→ **WHAT TO DO**:
Reproduce each record exactly, but exclude every picture.

→ **DATA FOR THIS EXERCISE**:

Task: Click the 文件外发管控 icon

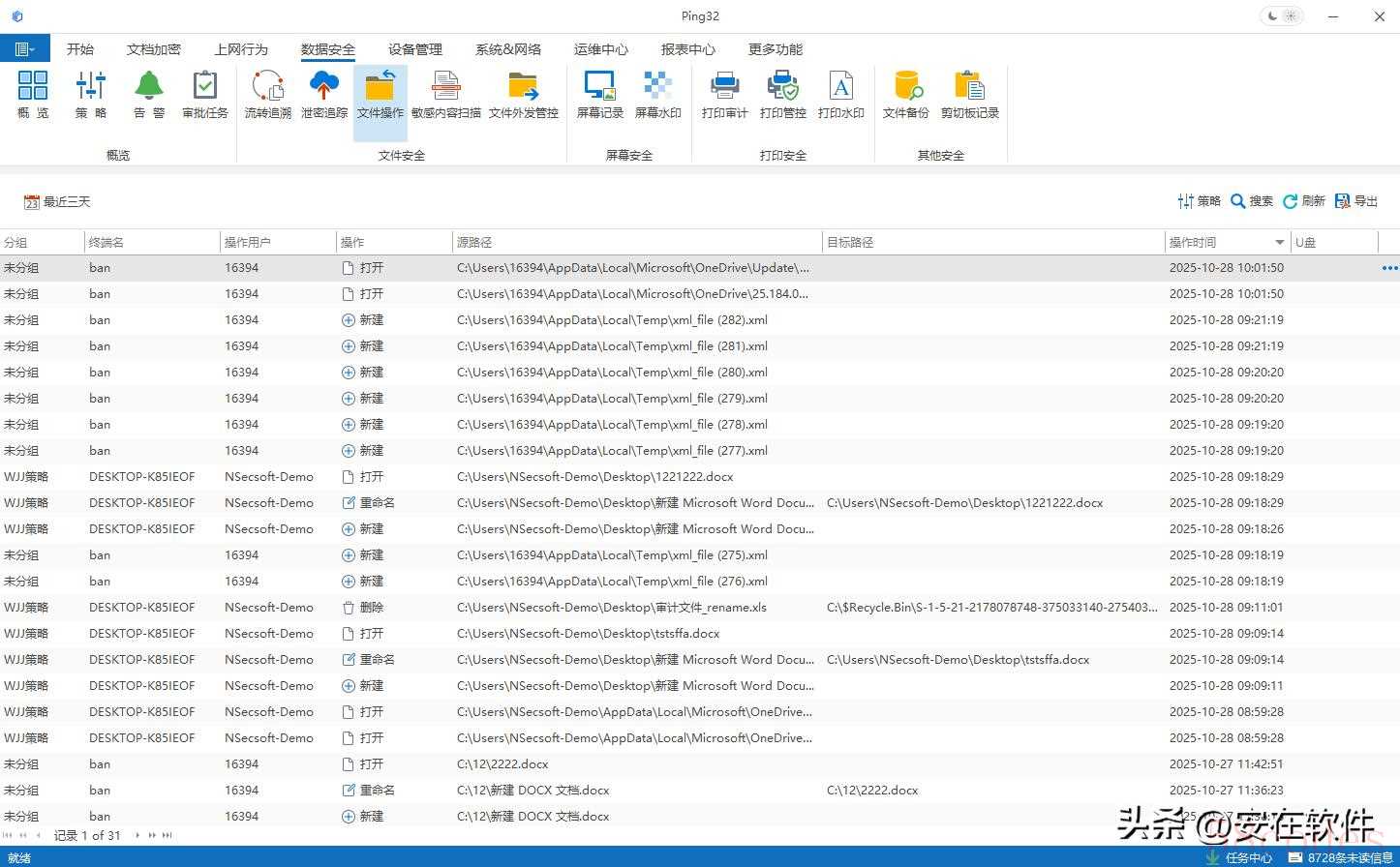Action: [523, 95]
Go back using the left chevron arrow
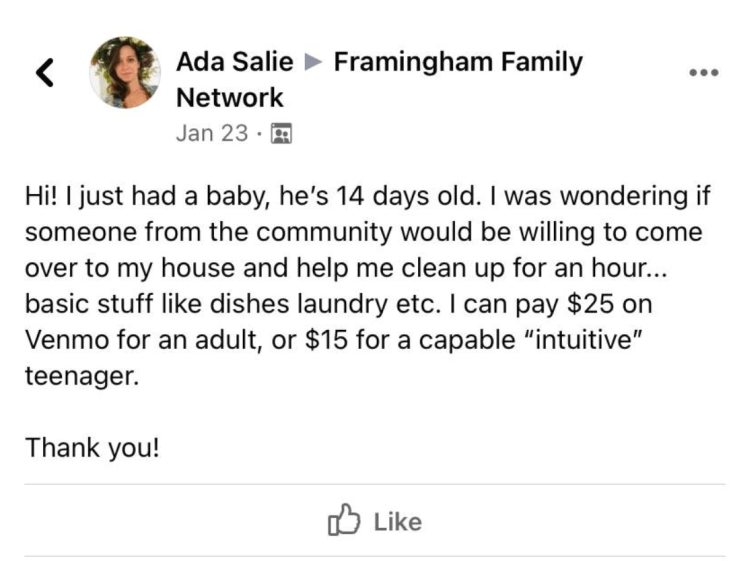Screen dimensions: 731x561 click(45, 72)
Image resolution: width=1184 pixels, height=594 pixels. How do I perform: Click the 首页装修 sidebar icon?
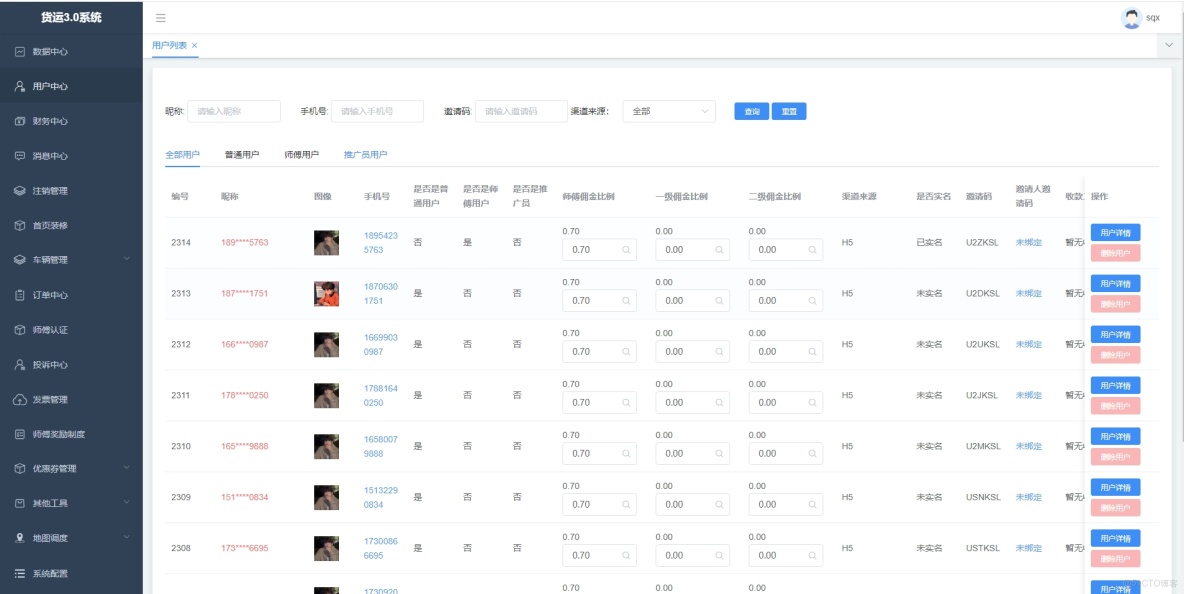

→ **REPLY TO THE TASK**:
Task: Click the 文件外发管控 icon

Action: [523, 95]
Go back using the left chevron arrow
Screen dimensions: 731x561 click(45, 72)
Image resolution: width=1184 pixels, height=594 pixels. How do I perform: Click the 首页装修 sidebar icon?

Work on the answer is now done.